[Collected data entries]
━━━━━━━━━━━━━━━━━━━━━━━━━━━━━━
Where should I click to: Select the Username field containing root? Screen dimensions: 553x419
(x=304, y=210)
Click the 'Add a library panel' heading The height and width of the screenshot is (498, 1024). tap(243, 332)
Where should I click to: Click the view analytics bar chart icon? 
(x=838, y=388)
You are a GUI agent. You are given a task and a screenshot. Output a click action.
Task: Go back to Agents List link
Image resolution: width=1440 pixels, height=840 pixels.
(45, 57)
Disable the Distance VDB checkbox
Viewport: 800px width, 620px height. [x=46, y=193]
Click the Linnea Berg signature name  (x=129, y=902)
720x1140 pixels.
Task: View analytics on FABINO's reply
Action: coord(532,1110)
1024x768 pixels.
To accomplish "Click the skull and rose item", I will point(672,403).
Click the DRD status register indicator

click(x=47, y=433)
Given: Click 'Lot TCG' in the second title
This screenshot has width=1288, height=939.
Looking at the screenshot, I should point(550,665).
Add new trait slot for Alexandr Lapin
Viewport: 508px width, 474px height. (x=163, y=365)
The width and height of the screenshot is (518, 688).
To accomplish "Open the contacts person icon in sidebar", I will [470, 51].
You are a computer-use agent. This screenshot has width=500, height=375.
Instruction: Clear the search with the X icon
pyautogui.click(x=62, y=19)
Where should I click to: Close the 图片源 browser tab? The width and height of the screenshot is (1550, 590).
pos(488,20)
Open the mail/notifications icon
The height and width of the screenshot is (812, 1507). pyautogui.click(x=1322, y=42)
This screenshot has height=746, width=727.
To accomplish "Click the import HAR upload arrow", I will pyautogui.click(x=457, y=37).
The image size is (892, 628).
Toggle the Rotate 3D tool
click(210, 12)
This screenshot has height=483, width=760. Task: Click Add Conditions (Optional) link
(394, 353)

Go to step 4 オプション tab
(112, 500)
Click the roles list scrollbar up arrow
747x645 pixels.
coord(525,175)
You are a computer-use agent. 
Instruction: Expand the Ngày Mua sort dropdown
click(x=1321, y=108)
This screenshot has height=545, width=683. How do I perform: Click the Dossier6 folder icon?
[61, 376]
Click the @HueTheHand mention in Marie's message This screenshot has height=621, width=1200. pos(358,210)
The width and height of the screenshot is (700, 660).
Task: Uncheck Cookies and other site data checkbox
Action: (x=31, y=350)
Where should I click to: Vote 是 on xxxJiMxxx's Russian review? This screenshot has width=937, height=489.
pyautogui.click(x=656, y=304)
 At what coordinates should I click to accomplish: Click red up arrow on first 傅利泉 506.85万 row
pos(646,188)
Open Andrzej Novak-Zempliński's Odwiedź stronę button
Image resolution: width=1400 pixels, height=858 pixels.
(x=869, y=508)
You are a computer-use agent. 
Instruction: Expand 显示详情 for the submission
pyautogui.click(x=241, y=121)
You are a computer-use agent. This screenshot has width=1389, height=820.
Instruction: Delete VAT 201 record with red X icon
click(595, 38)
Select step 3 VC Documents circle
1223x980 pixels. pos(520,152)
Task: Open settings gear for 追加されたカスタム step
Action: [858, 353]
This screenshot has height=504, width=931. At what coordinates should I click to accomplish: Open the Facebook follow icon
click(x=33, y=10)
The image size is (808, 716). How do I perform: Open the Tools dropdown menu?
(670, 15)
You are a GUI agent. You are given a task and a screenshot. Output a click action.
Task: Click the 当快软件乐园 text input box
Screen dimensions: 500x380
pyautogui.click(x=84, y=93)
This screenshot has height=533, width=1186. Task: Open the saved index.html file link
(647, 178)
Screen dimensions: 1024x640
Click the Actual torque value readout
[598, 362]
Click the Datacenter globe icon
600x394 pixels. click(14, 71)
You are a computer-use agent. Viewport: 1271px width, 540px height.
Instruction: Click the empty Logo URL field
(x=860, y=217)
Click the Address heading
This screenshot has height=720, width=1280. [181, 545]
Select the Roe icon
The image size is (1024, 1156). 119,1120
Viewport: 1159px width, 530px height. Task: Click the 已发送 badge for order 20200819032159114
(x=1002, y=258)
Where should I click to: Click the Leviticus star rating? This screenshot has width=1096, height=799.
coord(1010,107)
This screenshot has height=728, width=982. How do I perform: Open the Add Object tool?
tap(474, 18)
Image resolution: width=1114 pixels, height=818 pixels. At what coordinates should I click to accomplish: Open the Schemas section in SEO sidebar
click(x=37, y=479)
━━━━━━━━━━━━━━━━━━━━━━━━━━━━━━
• _What you need to do_
Repeat the entries exactly, leaving nothing out.

• _Problem solution_
Where should I click to: Select the Username field containing root? Screen dimensions: 553x419
(x=304, y=210)
Click the 'Add a library panel' heading The height and width of the screenshot is (498, 1024). tap(243, 332)
Where should I click to: Click the view analytics bar chart icon? 
(x=838, y=388)
You are a GUI agent. You are given a task and a screenshot. Output a click action.
Task: Go back to Agents List link
Image resolution: width=1440 pixels, height=840 pixels.
(45, 57)
Disable the Distance VDB checkbox
Viewport: 800px width, 620px height. [x=46, y=193]
Click the Linnea Berg signature name  (x=129, y=902)
720x1140 pixels.
Task: View analytics on FABINO's reply
Action: coord(532,1110)
1024x768 pixels.
To accomplish "Click the skull and rose item", I will point(672,403).
Click the DRD status register indicator

click(x=47, y=433)
Given: Click 'Lot TCG' in the second title
This screenshot has width=1288, height=939.
Looking at the screenshot, I should point(550,665).
Add new trait slot for Alexandr Lapin
Viewport: 508px width, 474px height. (x=163, y=365)
The width and height of the screenshot is (518, 688).
To accomplish "Open the contacts person icon in sidebar", I will [470, 51].
You are a computer-use agent. This screenshot has width=500, height=375.
Instruction: Clear the search with the X icon
pyautogui.click(x=62, y=19)
Where should I click to: Close the 图片源 browser tab? The width and height of the screenshot is (1550, 590).
pos(488,20)
Open the mail/notifications icon
The height and width of the screenshot is (812, 1507). pyautogui.click(x=1322, y=42)
This screenshot has height=746, width=727.
To accomplish "Click the import HAR upload arrow", I will pyautogui.click(x=457, y=37).
The image size is (892, 628).
Toggle the Rotate 3D tool
click(210, 12)
This screenshot has height=483, width=760. Task: Click Add Conditions (Optional) link
(394, 353)

Go to step 4 オプション tab
(112, 500)
Click the roles list scrollbar up arrow
747x645 pixels.
coord(525,175)
You are a computer-use agent. 
Instruction: Expand the Ngày Mua sort dropdown
click(x=1321, y=108)
This screenshot has height=545, width=683. How do I perform: Click the Dossier6 folder icon?
[61, 376]
Click the @HueTheHand mention in Marie's message This screenshot has height=621, width=1200. pos(358,210)
The width and height of the screenshot is (700, 660).
Task: Uncheck Cookies and other site data checkbox
Action: (x=31, y=350)
Where should I click to: Vote 是 on xxxJiMxxx's Russian review? This screenshot has width=937, height=489.
pyautogui.click(x=656, y=304)
 At what coordinates should I click to accomplish: Click red up arrow on first 傅利泉 506.85万 row
pos(646,188)
Open Andrzej Novak-Zempliński's Odwiedź stronę button
Image resolution: width=1400 pixels, height=858 pixels.
(x=869, y=508)
You are a computer-use agent. 
Instruction: Expand 显示详情 for the submission
pyautogui.click(x=241, y=121)
You are a computer-use agent. This screenshot has width=1389, height=820.
Instruction: Delete VAT 201 record with red X icon
click(595, 38)
Select step 3 VC Documents circle
1223x980 pixels. pos(520,152)
Task: Open settings gear for 追加されたカスタム step
Action: [858, 353]
This screenshot has height=504, width=931. At what coordinates should I click to accomplish: Open the Facebook follow icon
click(x=33, y=10)
The image size is (808, 716). How do I perform: Open the Tools dropdown menu?
(670, 15)
You are a GUI agent. You are given a task and a screenshot. Output a click action.
Task: Click the 当快软件乐园 text input box
Screen dimensions: 500x380
pyautogui.click(x=84, y=93)
This screenshot has height=533, width=1186. Task: Open the saved index.html file link
(647, 178)
Screen dimensions: 1024x640
Click the Actual torque value readout
[598, 362]
Click the Datacenter globe icon
600x394 pixels. click(14, 71)
You are a computer-use agent. Viewport: 1271px width, 540px height.
Instruction: Click the empty Logo URL field
(x=860, y=217)
Click the Address heading
This screenshot has height=720, width=1280. [181, 545]
Select the Roe icon
The image size is (1024, 1156). 119,1120
Viewport: 1159px width, 530px height. Task: Click the 已发送 badge for order 20200819032159114
(x=1002, y=258)
Where should I click to: Click the Leviticus star rating? This screenshot has width=1096, height=799.
coord(1010,107)
This screenshot has height=728, width=982. How do I perform: Open the Add Object tool?
tap(474, 18)
Image resolution: width=1114 pixels, height=818 pixels. At what coordinates should I click to accomplish: Open the Schemas section in SEO sidebar
click(x=37, y=479)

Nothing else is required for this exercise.